Whatever lies between the line with "Click the binoculars search icon" and the end of the data, both included, must be copied exactly and without pictures.

*** Source information ***

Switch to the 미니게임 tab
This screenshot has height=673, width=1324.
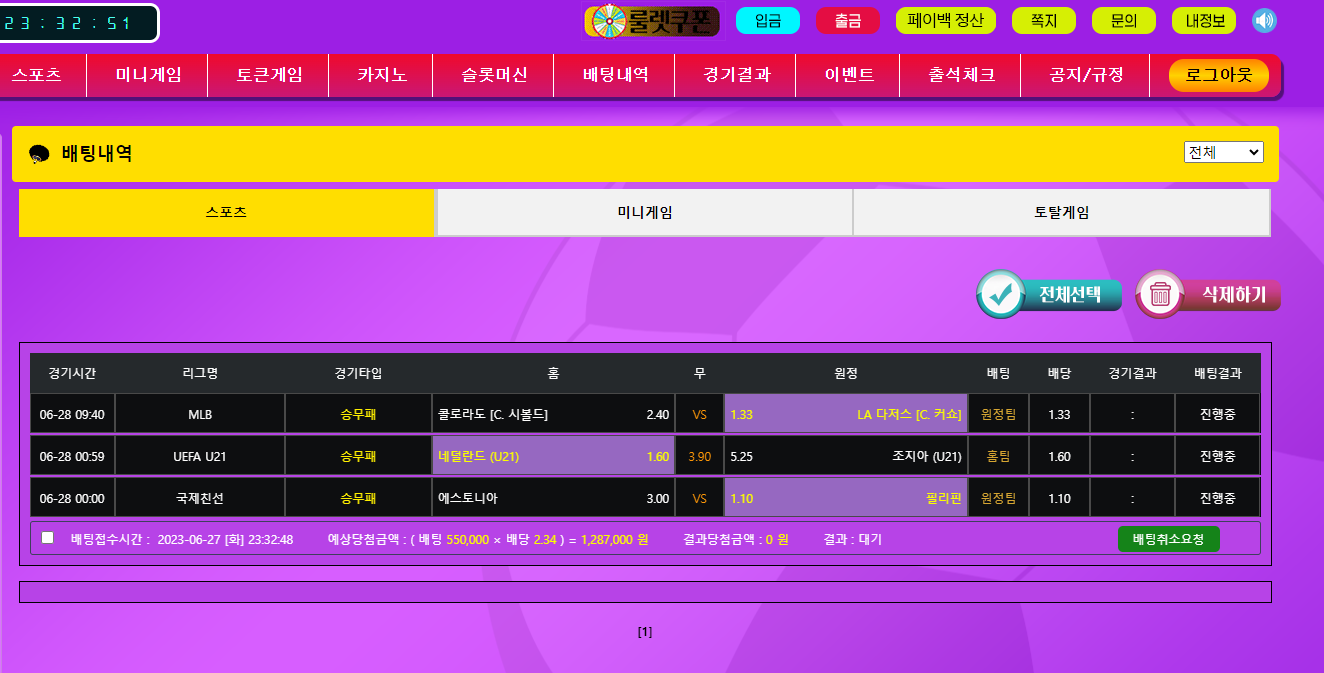pyautogui.click(x=644, y=213)
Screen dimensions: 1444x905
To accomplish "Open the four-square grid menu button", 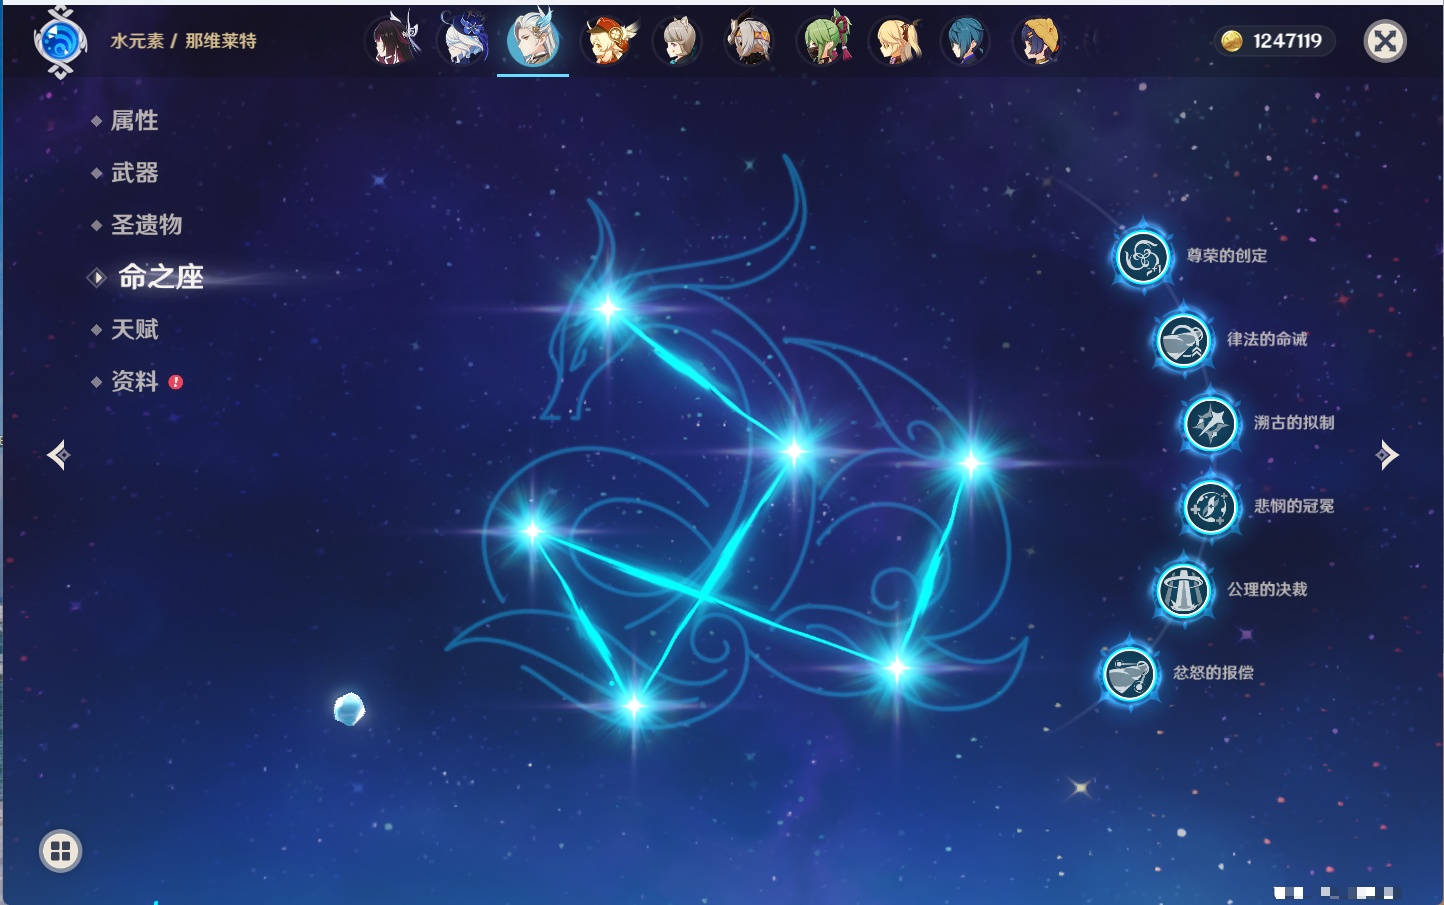I will [x=60, y=851].
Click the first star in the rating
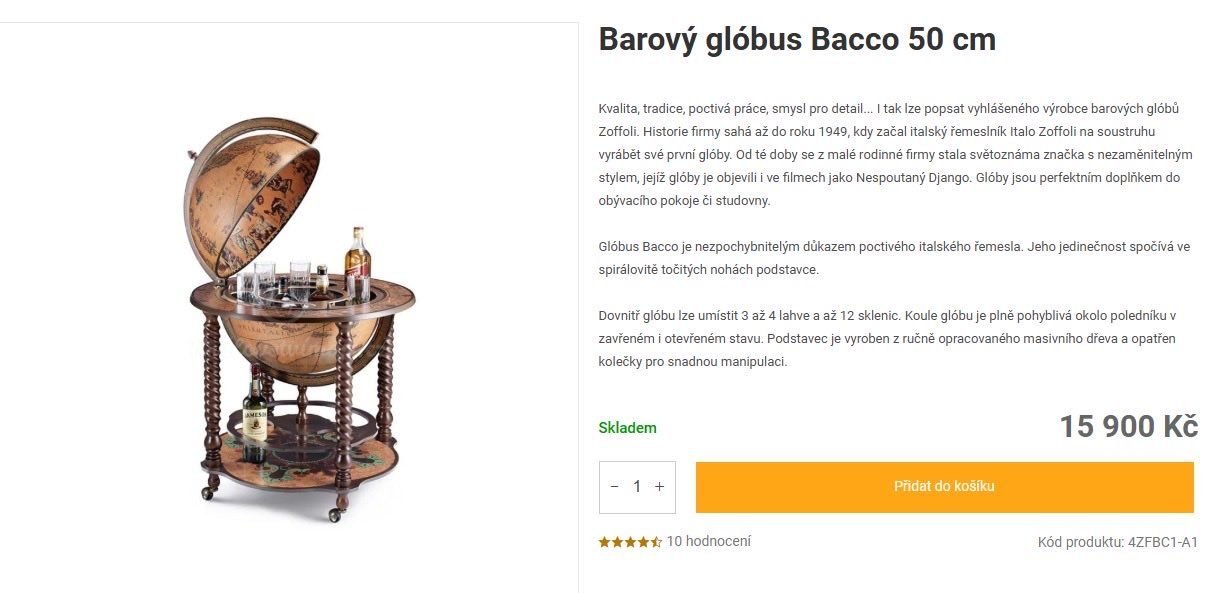Screen dimensions: 1225x593 pyautogui.click(x=604, y=542)
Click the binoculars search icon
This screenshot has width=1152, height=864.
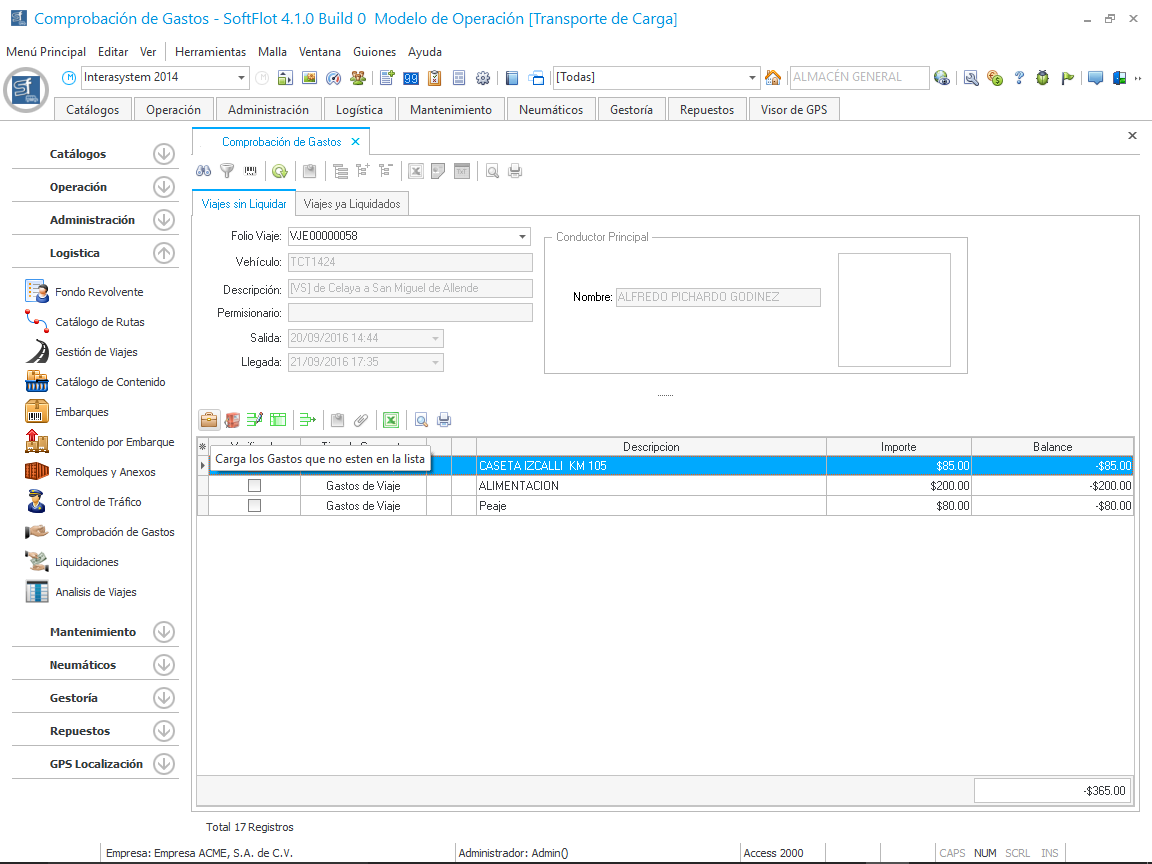point(203,171)
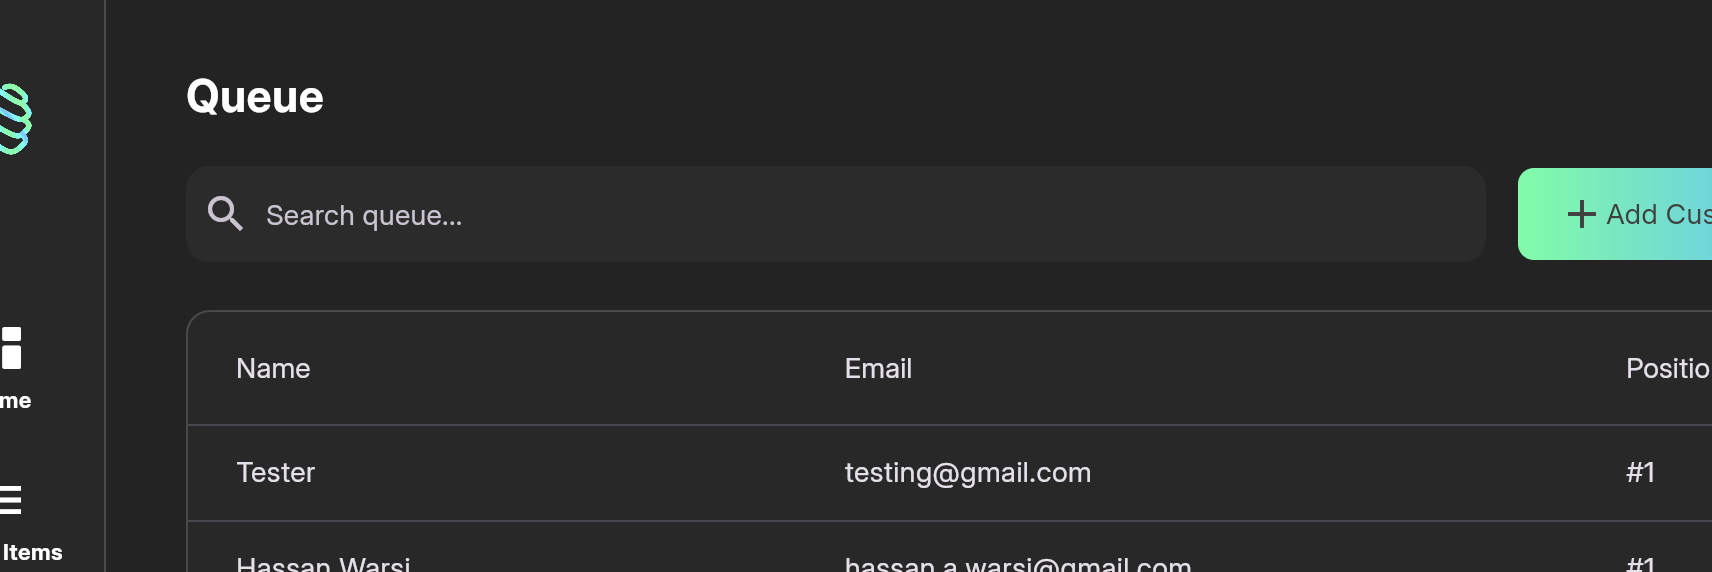This screenshot has width=1712, height=572.
Task: Open the Items list icon
Action: point(10,499)
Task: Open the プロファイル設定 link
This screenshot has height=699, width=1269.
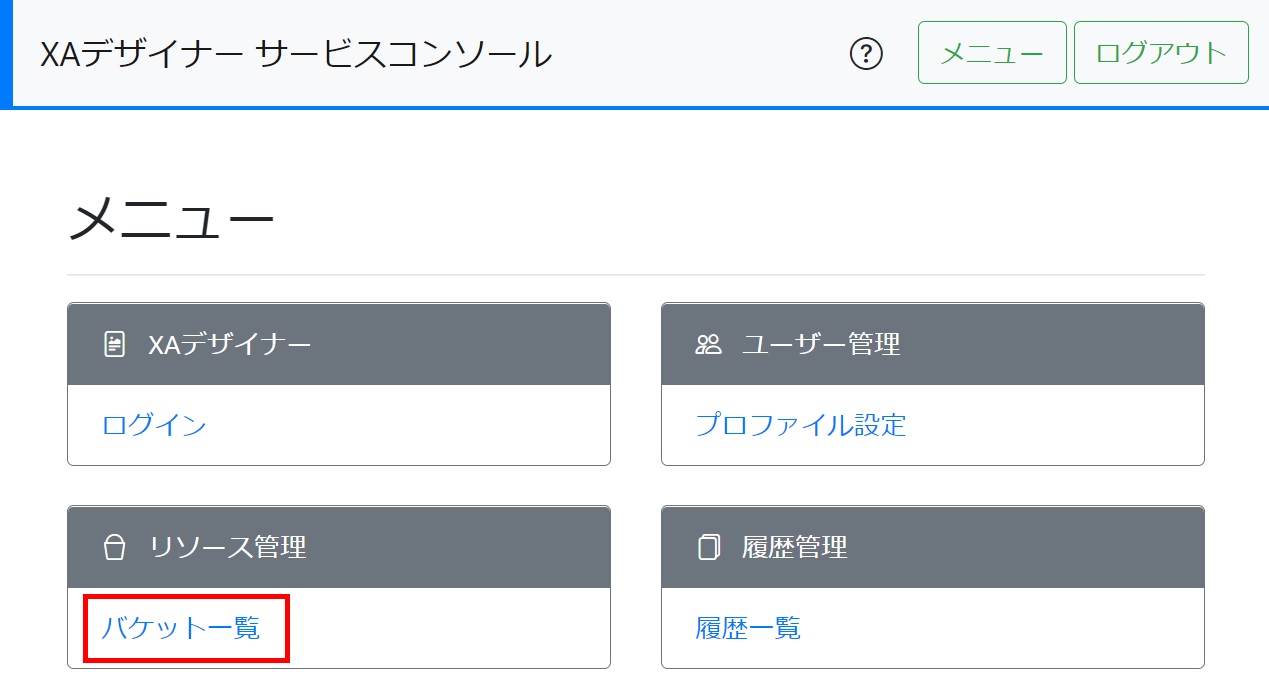Action: tap(800, 425)
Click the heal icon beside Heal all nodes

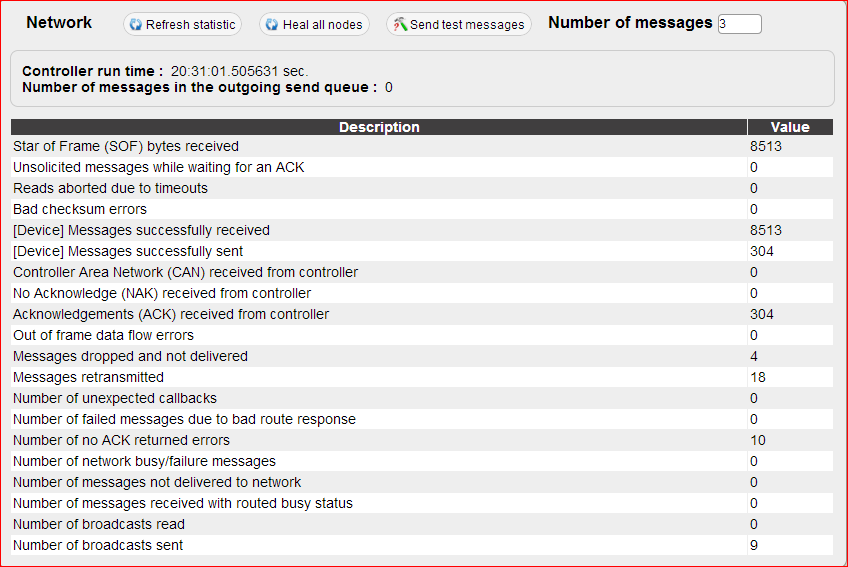click(272, 24)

*** End of Source information ***

> Solution below
Click the binoculars search icon
This screenshot has width=1152, height=864.
point(203,171)
This screenshot has width=1712, height=572.
Task: Open the Items list icon
Action: point(10,499)
Task: Open the プロファイル設定 link
This screenshot has height=699, width=1269.
Action: tap(800, 425)
Click the heal icon beside Heal all nodes

click(272, 24)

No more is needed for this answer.